Night had fallen, and the world about him was dark except when bathed with the light of star shells, intermittently fired from the opposing armies. Yet he realized that these balls of blinding whiteness must be quite a distance away, since their calcium glare but vaguely penetrated the canopy of smoke, touching the wreckage and the dead with ghost-like iridescence and making them appear almost as unreal as real. He could not even tell from what point these shells were fired, as no spot-lights showed—merely their effect which diffused the smoke alike on all sides.
Suddenly, somewhere behind him, came a sharp rattle of machine-gun fire. He dropped to the ground, listening; wondering in a panic how this fight could have started so far back when he had not even come in touch with the rear French lines. In five minutes all was still again. Either the scrimmage hinged on a false alarm, or a rush had been made for the possession of some slight point, or—but why guess! Anyhow, it had been short; but, as a barking dog when the night is still will awaken other dogs far across the country-side, so did this brief fusillade draw intermittent firing from many points in more distant places.
Instead of helping Jeb determine his position, these but added to his confusion. Directions of the compass might be anywhere; he was unquestionably lost, with the best of chances for walking into an enemy outpost and being taken prisoner—and he had heard enough of Germany's treatment of prisoners to prefer death rather than capture.
Several star shells must now have been fired from flare pistols somewhere, because objects about him took shape, and he dropped flat, simulating death, not knowing how many eyes were on the watch for movements. When darkness came again his sense of location had not been helped.
Crouching, sometimes crawling on his stomach, but going forward ever more cautiously, he was driven cold with terror when, within thirty feet of him, out of the very air about him, came low, guttural sounds of talking. The words were German.
His first impulse was to dash wildly through the smoke and escape, but even as his muscles grew taut to make the spring a voice commanded him to halt. It was not an outside voice this time, but one within; and, although trembling, he froze closer to the ground, obeying instantly. Then the sound of a spade thrust into soil, raised and emptied, told of digging. Digging what? Graves? No, the German army, that great Imperial Machine, was being pounded too hard to bother with its dead! The German God could look after them—or the Allies!
Not knowing how to cope with this new situation he began cautiously to crawl away, feeling for a corpse to hide behind should another lot of stars go up and expose him there; yet when his fingers touched a cold, bearded face he nearly cried aloud. A sudden loathing for this inanimate thing almost sent him running;—the next second, answering a silent command, he stretched beside it as though he and it were bunkies in a cantonment. But his heart was beating unmercifully, confusing his ears which strained for every sound. Regularly the spades and picks continued their work; minute dragged into minute, till another iridescence pierced the smoke. He then peeped out. To his surprise there was but one man in sight; a solitary sentinel standing above an excavation—Jeb could not tell how deep.

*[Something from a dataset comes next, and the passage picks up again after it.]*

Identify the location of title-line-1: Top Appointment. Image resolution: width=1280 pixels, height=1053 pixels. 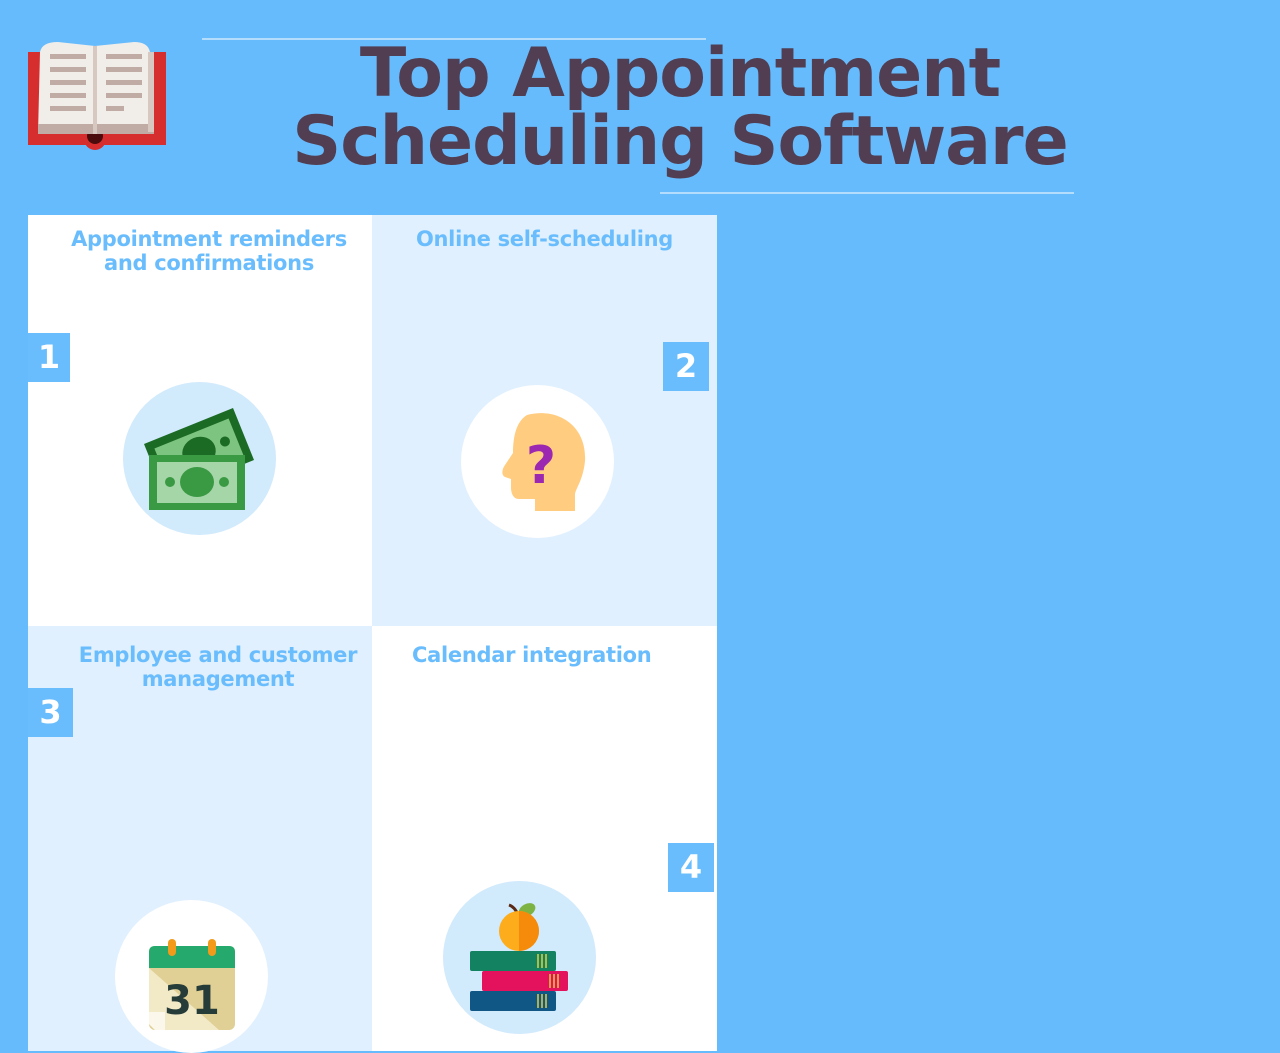
(680, 74).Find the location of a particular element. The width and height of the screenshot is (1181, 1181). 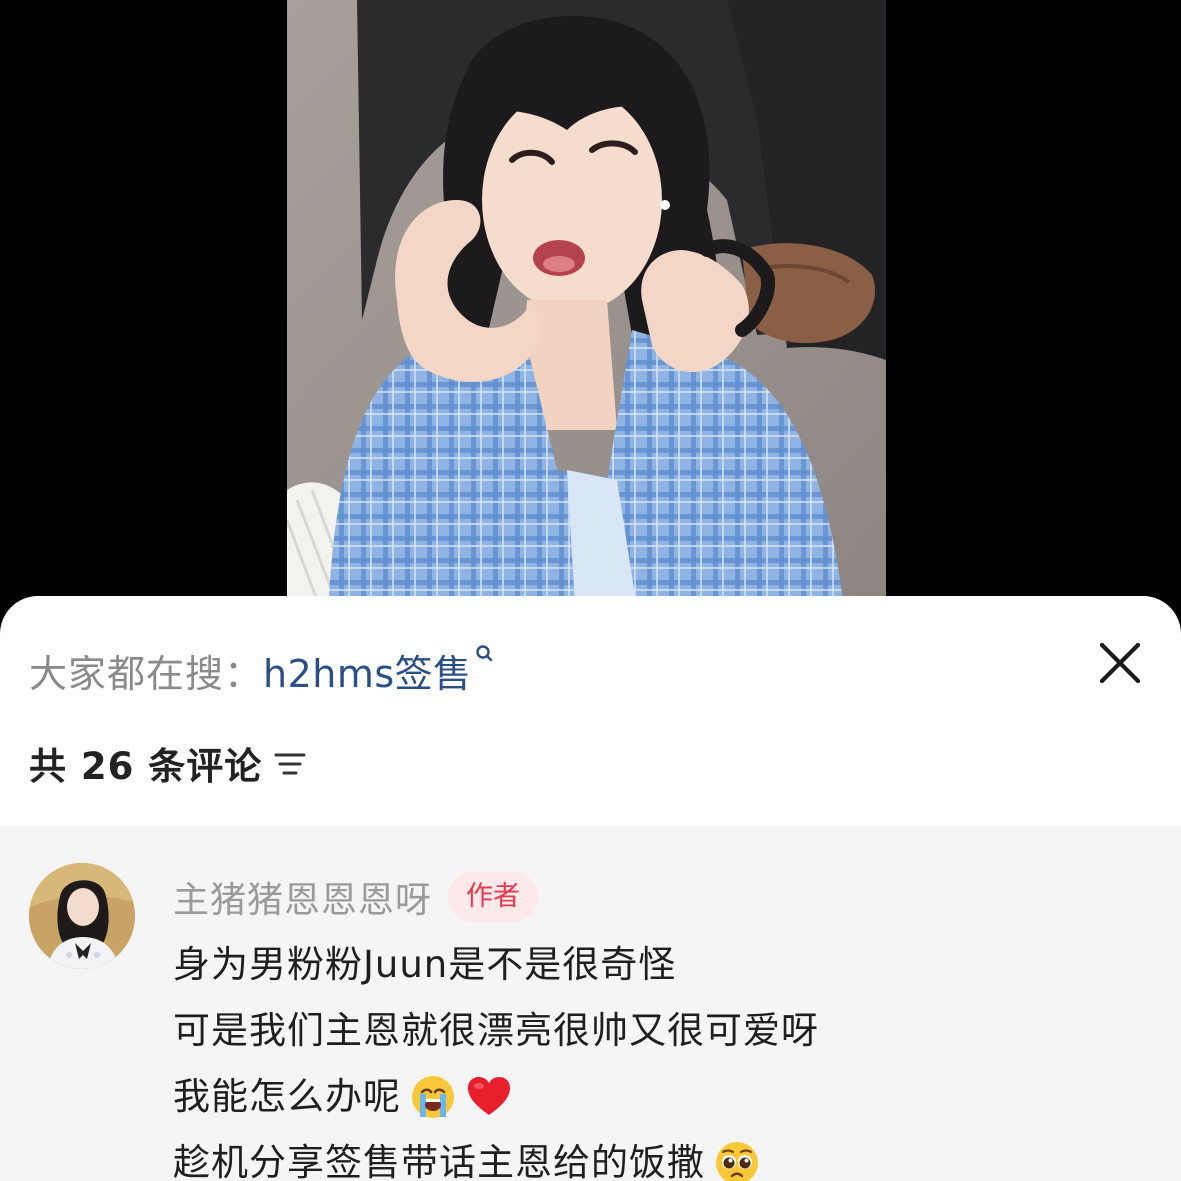

comment-line-text: 我能怎么办呢 is located at coordinates (287, 1096).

When darkness again fell he was more than ever confused. Whether these men were inside their own lines laying mines for an expected advance, or by some cunning had got behind the Allies for a devilish purpose, taxed his ingenuity to decide. At any rate, this was no place for him; no ingenuity was required to determine that. He felt that somewhere to the right the French must be, but it was a guess based largely upon hope. Right or wrong, an effort must be made at once to report this digging party, and slowly he crept off; prone at first, then arising to his hands and knees.
In this way he must have gone a thousand yards when the terrain began sharply to ascend, and more than ever puzzled he stopped again, listening. Only the far off, spasmodic growling of the "heavies" told that fifteen miles away someone was being unmercifully plastered; but the nearer artillery slept. With eyes and ears straining to their utmost, with muscles held ready to relax and let him flatten out at the first sign of enemies, he continued up this new and very dangerous slope, possessing no idea where it would lead, knowing only that he must reach his own lines before dawn. And now he realized that the air was becoming more pure.
Frequently after sundown in this part of France a light mist rises in the lowlands. To-night there had been no mist, but the terrain had lent itself to cup the hovering battle smoke, holding it in depressions as lakes of vapor, while the higher points stood clear. Jeb was now creeping up one of these higher points; and within half an hour his eyes looked at the stars, his grateful nostrils breathed a pure, untainted atmosphere. Like a snake he slid head-first into the nearest shell hole, climbed warily back to its edge, and watched.